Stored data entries
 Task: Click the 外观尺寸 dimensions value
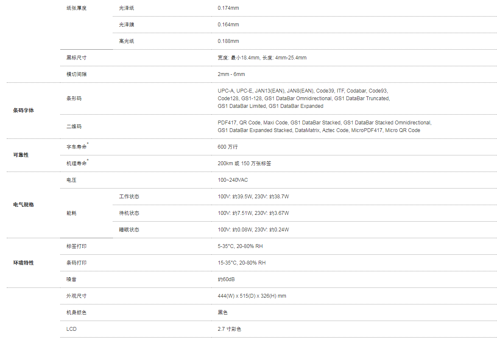click(251, 296)
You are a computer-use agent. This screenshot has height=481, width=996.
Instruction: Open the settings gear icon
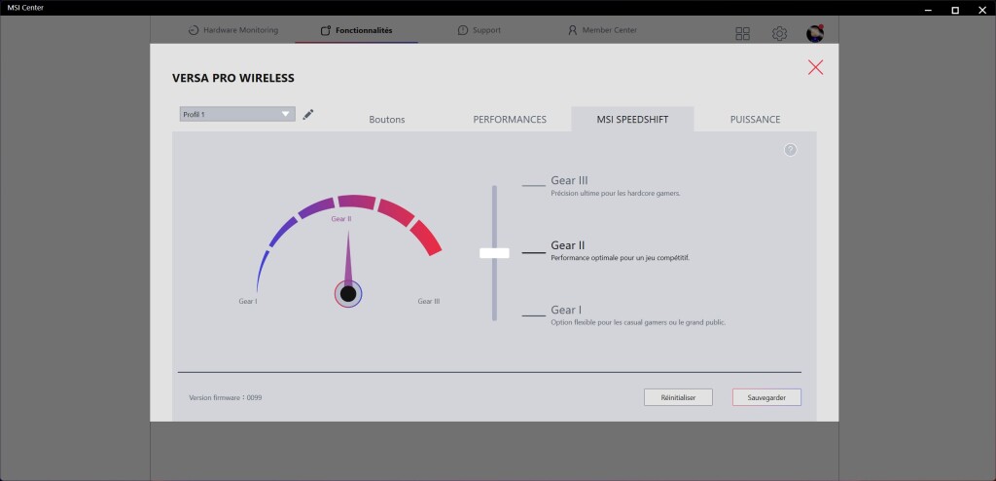(779, 34)
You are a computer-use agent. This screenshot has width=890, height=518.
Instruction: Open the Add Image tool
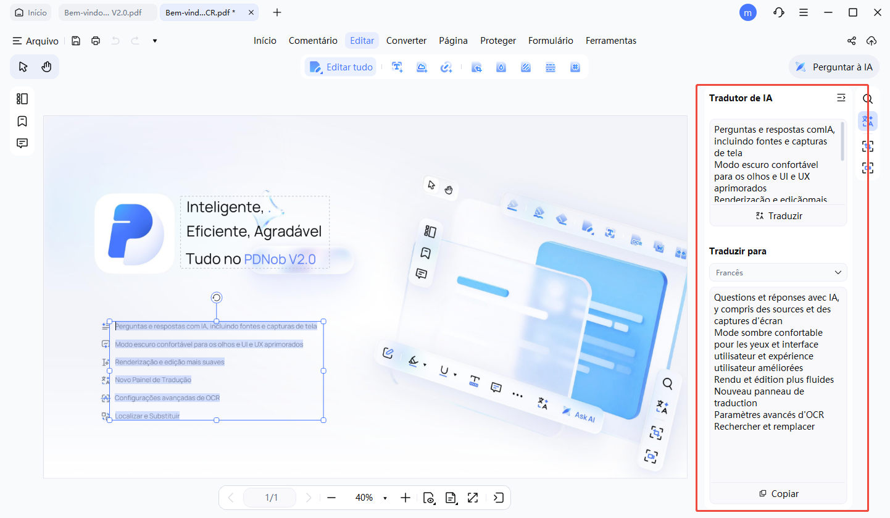click(x=422, y=67)
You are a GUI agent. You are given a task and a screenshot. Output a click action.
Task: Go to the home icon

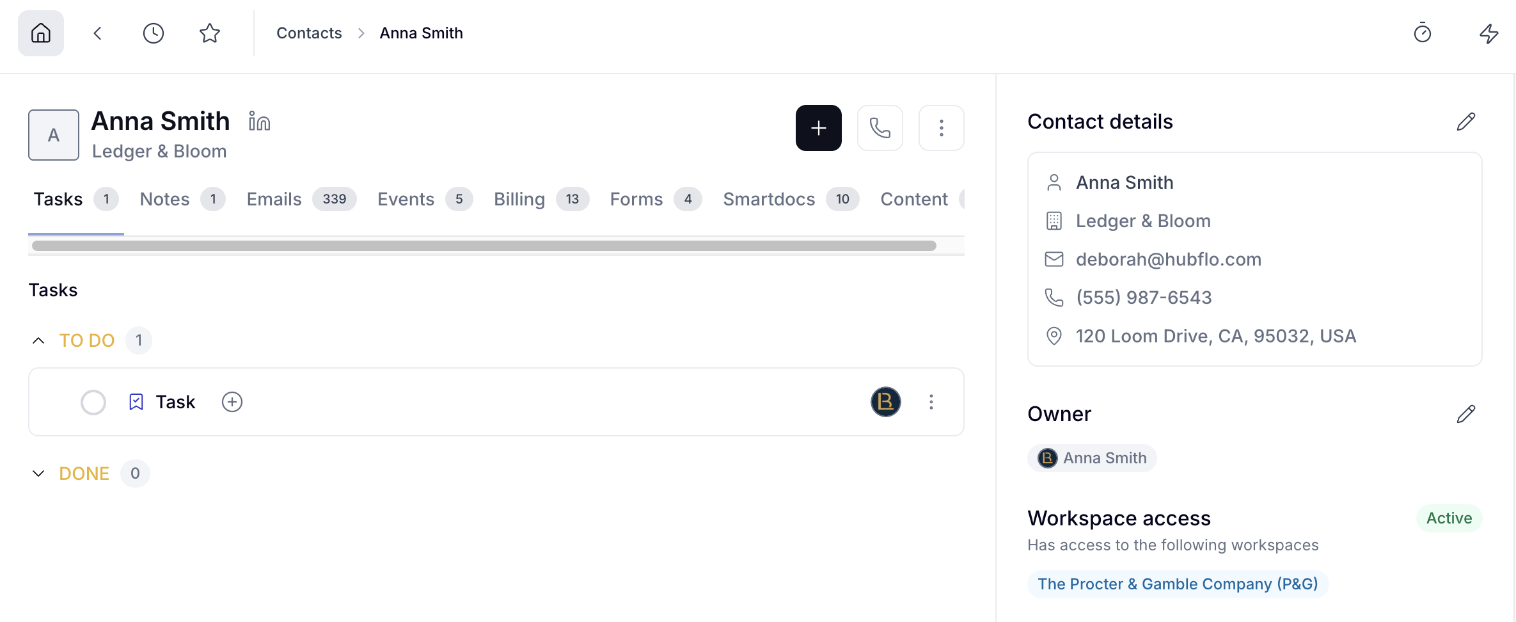click(x=41, y=33)
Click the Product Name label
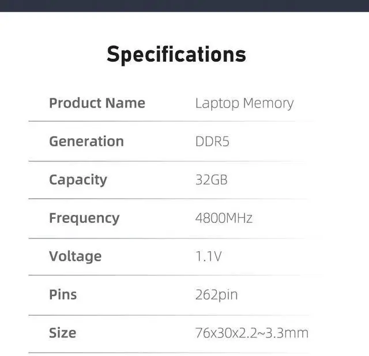 click(97, 103)
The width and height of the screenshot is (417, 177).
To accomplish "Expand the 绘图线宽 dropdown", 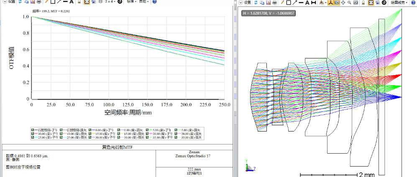I will tap(399, 3).
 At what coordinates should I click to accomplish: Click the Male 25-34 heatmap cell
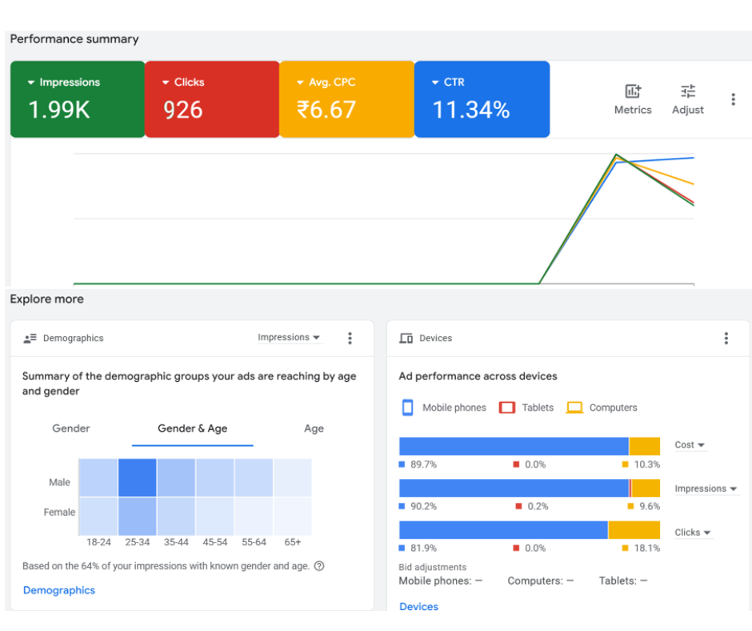tap(137, 478)
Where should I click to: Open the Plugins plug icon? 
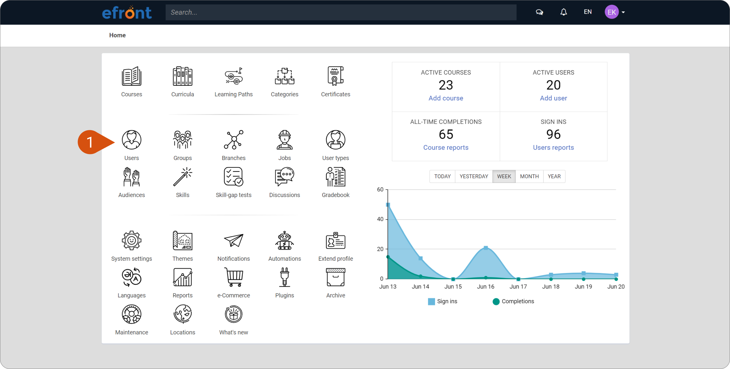click(x=284, y=277)
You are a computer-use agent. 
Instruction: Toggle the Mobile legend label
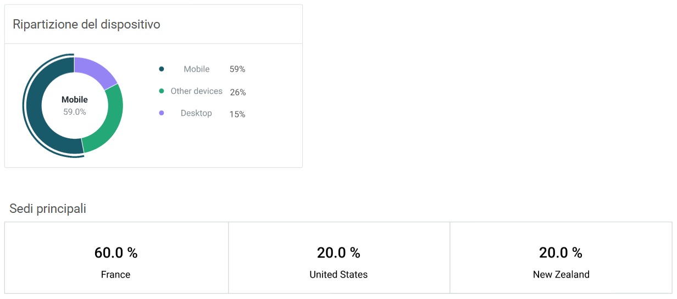196,69

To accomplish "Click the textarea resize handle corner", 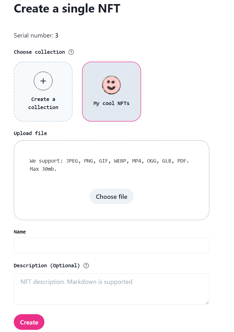I will click(x=207, y=303).
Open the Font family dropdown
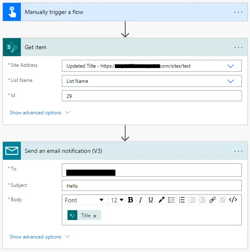Viewport: 250px width, 252px height. point(84,200)
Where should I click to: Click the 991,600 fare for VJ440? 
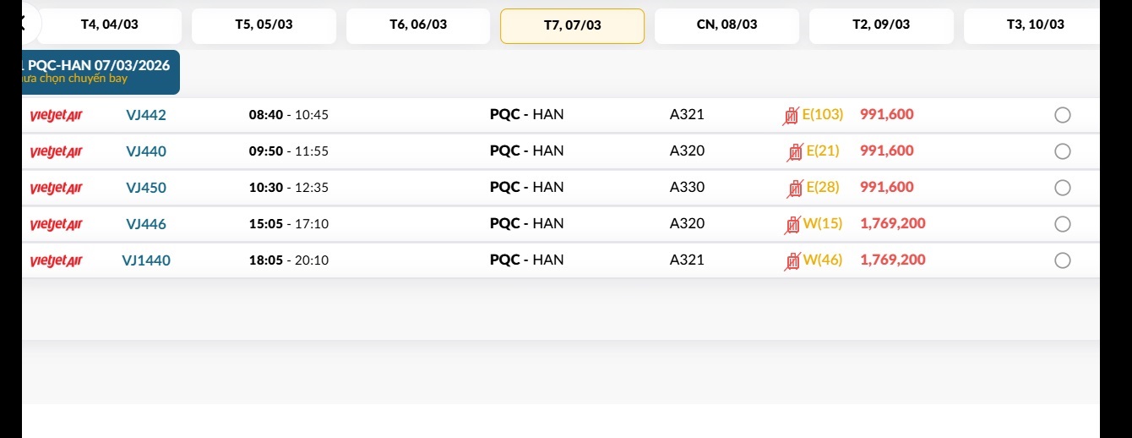click(x=887, y=151)
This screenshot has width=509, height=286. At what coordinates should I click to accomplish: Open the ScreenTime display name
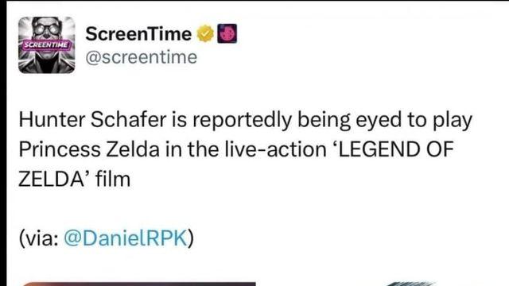point(138,34)
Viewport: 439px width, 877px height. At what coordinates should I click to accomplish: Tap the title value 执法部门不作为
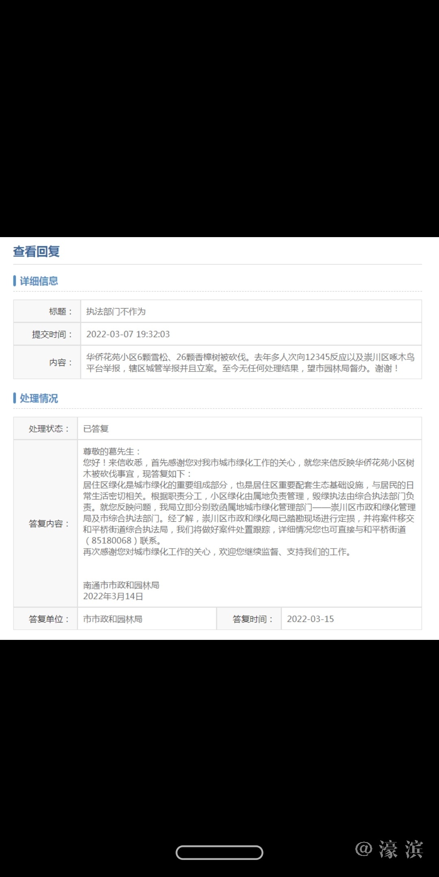coord(116,311)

_What the exercise asks_: Work through the records above. Copy every line with the string "computer".

_Your solution_:
You are a computer-use agent. This screenshot has height=481, width=996.
You are a computer-use agent. This screenshot has width=890, height=518.
You are a computer-use agent. 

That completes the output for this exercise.